Revoluciones reaccionarias

En todos los casos han comportado tensiones y violencias que se han saldado con millones de muertos.

Las revoluciones serias no son sobre el precio de las sandías. Así lo entendía el ayatolá Jomeini al poco de regresar a Teherán procedente de París en enero de 1979 y poner en marcha la revolución islámica que sigue vigente con muchas franquicias, ramificaciones y estrategias en el amplio universo musulmán. El siglo XX fue rico en revoluciones para crear hombres nuevos o países puros.

En todos los casos han comportado tensiones y violencias que se han saldado con millones de muertos. No se puede hacer una tortilla sin romper huevos, una frase cuya paternidad se ha puesto en boca de muchos revolucionarios y dictadores para justificar matanzas innecesarias y arbitrarias. Las revoluciones de terciopelo o de las sonrisas son una pura broma al lado de las revoluciones de verdad, las que sustituyen una clase dirigente instalada por otra de nueva planta.

Ahora se cumple medio siglo de la Revolución Cultural de China, que empezó en mayo de 1966 y que se vivió intensamente durante unos dos años y se prolongó más o menos hasta la visita oficial de Richard Nixon a Pekín en febrero de 1972. Todo empezó con un panfleto del Partido Comunista que denunciaba la infiltración en el partido de contrarrevolucionarios revisionistas que pretendían crear una dictadura de la burguesía. Se pidió a las masas que eliminaran los hábitos de la vieja sociedad lanzando un asalto a los “monstruos y demonios” que pretendían reinstaurar las viejas ideas y la cultura vieja. Fue una gran revolución reaccionaria.

En los varios viajes a China en los años ochenta y noventa se guardaba un asustado silencio sobre lo que había ocurrido en una de las civilizaciones más antiguas de la historia. Pero algunos susurraban los efectos devastadores de aquella revolución tan absurda como inútil. El Libro Rojo de Mao contenía las instrucciones. Los profesionales de cualquier oficio eran enviados al campo para ser reeducados. El simple hecho de llevar gafas podía ser motivo justificado para ser enviado a dar golpes de azada.

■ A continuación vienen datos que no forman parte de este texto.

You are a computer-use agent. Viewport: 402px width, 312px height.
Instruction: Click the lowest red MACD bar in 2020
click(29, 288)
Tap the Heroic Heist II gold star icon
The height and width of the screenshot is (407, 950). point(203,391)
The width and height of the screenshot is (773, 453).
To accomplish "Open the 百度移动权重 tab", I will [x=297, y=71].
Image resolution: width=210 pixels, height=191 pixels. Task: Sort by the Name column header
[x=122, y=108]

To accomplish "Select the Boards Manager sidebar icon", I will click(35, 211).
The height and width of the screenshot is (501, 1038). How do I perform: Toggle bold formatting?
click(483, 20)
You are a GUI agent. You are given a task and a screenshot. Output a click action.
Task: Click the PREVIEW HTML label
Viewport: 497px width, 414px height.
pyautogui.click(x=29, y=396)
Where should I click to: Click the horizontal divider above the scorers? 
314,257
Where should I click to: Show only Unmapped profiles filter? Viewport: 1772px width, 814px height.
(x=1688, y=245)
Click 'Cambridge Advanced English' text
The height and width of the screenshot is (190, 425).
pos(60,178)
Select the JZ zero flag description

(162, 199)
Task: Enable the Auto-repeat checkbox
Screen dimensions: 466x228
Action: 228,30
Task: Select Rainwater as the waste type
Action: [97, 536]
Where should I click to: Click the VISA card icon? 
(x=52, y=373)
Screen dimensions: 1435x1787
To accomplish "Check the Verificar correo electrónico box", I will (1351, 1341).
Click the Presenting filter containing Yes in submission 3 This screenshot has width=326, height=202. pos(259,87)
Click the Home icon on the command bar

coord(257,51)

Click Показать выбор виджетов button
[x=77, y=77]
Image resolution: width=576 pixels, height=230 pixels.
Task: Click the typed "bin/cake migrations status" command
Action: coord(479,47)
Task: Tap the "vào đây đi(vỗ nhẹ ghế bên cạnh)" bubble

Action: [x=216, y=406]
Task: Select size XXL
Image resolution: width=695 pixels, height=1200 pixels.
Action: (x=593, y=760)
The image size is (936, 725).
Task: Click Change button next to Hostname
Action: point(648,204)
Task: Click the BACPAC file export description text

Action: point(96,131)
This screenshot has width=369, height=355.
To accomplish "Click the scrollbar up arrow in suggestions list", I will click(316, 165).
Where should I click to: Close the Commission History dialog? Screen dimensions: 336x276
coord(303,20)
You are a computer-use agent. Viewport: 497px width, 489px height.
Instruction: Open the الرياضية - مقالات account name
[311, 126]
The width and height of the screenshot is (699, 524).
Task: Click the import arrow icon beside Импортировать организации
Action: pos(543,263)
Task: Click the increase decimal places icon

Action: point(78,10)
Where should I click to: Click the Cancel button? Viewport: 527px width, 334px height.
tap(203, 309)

Los ­estudiantes y profesores fueron barridos de las ciudades. China perdió una generación entera. Se llegó a matar masivamente a los gatos de las ciudades por considerar que representaban la decadencia burguesa. Los guardias rojos humillaban públicamente a todo sospechoso. El número de víctimas se estima entre medio millón y dos millones de chinos. El reformador Deng Xiaoping y el padre del actual presidente fueron víctimas de aquella barbarie. La furia revolucionaria se trasladó a Camboya y causó la muerte de un tercio de la población.

El gran enigma que envuelve a ­China es ver cómo el Partido Comunista, con ochenta millones de afiliados, puede controlar la contrarrevolución capitalista que ha convertido al país en la segunda potencia mundial. Un misterio.